• _Material for this exercise_

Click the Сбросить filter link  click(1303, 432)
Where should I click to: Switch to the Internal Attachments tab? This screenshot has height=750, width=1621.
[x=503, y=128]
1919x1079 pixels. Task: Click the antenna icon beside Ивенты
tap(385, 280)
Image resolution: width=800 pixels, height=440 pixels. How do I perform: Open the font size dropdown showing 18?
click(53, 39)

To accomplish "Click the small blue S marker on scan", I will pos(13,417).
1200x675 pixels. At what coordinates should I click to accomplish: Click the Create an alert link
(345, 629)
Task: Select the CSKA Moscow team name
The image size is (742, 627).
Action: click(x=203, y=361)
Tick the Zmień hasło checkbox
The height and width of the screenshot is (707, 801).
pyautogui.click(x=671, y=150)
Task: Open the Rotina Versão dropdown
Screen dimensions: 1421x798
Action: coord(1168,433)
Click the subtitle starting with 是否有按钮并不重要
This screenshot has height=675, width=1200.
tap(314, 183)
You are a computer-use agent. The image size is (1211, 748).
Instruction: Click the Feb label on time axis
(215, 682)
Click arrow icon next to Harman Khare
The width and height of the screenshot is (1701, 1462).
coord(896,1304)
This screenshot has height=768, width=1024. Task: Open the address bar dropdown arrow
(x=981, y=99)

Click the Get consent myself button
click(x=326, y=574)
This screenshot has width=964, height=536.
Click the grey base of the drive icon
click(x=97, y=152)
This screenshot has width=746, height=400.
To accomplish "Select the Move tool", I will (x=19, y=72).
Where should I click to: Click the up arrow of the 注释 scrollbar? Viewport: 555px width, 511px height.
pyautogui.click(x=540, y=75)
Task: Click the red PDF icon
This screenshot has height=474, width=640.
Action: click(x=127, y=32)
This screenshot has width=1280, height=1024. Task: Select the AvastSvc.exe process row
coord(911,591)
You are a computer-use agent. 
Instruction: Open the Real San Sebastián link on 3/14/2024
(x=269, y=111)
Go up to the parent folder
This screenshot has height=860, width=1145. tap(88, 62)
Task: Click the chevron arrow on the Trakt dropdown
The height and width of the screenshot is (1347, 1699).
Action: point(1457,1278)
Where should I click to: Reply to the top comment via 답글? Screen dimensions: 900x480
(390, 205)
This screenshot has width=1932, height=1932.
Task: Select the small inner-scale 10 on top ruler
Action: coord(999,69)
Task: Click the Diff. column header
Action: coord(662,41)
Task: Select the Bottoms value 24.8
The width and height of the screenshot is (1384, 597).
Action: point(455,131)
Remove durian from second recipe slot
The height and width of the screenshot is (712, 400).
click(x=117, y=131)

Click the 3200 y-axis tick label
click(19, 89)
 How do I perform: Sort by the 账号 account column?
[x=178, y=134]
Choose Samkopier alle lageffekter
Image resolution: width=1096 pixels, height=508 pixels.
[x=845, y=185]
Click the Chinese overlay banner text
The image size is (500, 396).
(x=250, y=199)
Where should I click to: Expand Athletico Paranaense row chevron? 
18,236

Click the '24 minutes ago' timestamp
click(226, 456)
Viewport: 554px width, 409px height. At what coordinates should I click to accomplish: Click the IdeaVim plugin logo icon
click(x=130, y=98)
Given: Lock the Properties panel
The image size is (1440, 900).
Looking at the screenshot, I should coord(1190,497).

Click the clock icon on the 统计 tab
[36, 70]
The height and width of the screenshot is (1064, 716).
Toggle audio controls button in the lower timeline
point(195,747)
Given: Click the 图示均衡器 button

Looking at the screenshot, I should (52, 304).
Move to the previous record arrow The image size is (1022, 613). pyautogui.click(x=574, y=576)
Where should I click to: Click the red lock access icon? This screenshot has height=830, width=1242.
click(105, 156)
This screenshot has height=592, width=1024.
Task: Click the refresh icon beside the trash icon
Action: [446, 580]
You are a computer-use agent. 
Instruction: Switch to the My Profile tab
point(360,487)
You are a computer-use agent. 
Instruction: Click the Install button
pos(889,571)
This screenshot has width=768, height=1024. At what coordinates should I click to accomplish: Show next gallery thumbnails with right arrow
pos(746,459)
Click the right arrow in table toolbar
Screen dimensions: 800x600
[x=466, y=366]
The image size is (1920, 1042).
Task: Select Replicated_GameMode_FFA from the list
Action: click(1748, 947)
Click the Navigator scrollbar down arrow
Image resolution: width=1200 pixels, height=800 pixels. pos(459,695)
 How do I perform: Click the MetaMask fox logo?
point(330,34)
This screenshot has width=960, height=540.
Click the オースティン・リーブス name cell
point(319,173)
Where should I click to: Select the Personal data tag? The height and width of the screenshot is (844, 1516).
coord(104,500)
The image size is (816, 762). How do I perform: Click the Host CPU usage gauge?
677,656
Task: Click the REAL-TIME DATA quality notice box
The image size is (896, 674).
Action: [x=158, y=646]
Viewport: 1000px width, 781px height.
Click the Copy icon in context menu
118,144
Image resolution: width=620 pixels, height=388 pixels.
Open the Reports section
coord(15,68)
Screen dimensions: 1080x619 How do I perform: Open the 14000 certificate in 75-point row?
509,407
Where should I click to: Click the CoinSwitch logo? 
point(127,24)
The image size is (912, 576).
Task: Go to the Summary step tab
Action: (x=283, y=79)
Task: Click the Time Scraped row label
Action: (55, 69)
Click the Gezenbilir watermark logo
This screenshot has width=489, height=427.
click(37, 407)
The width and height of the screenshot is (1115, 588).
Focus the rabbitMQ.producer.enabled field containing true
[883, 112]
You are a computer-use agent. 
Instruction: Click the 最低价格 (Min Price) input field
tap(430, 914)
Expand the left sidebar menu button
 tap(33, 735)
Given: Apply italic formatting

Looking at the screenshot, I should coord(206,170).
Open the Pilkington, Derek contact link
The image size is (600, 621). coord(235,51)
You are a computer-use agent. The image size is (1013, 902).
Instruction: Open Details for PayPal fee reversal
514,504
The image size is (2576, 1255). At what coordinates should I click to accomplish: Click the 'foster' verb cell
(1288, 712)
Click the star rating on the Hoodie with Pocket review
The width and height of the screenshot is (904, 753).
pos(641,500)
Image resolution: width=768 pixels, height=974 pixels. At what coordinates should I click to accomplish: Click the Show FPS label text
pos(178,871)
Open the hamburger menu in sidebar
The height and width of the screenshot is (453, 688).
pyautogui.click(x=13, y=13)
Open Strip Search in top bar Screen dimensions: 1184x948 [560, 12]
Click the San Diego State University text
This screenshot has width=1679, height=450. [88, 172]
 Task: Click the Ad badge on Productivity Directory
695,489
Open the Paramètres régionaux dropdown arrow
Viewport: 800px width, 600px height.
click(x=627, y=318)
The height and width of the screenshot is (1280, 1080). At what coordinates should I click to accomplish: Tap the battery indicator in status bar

• _Aim of the task_
From the listing above, repeat exactly the lines starting at the line that includes "The width and height of the screenshot is (1384, 597)." and ending at the line that includes "The height and width of the screenshot is (1064, 716).", with nothing outside that span.

• _Output for this task_
The width and height of the screenshot is (1384, 597).
Action: point(455,131)
Remove durian from second recipe slot
The height and width of the screenshot is (712, 400).
click(x=117, y=131)

Click the 3200 y-axis tick label
click(19, 89)
 How do I perform: Sort by the 账号 account column?
[x=178, y=134]
Choose Samkopier alle lageffekter
Image resolution: width=1096 pixels, height=508 pixels.
[x=845, y=185]
Click the Chinese overlay banner text
The image size is (500, 396).
(x=250, y=199)
Where should I click to: Expand Athletico Paranaense row chevron? 
18,236

Click the '24 minutes ago' timestamp
click(226, 456)
Viewport: 554px width, 409px height. At what coordinates should I click to accomplish: Click the IdeaVim plugin logo icon
click(x=130, y=98)
Given: Lock the Properties panel
The image size is (1440, 900).
Looking at the screenshot, I should coord(1190,497).

Click the clock icon on the 统计 tab
[36, 70]
The height and width of the screenshot is (1064, 716).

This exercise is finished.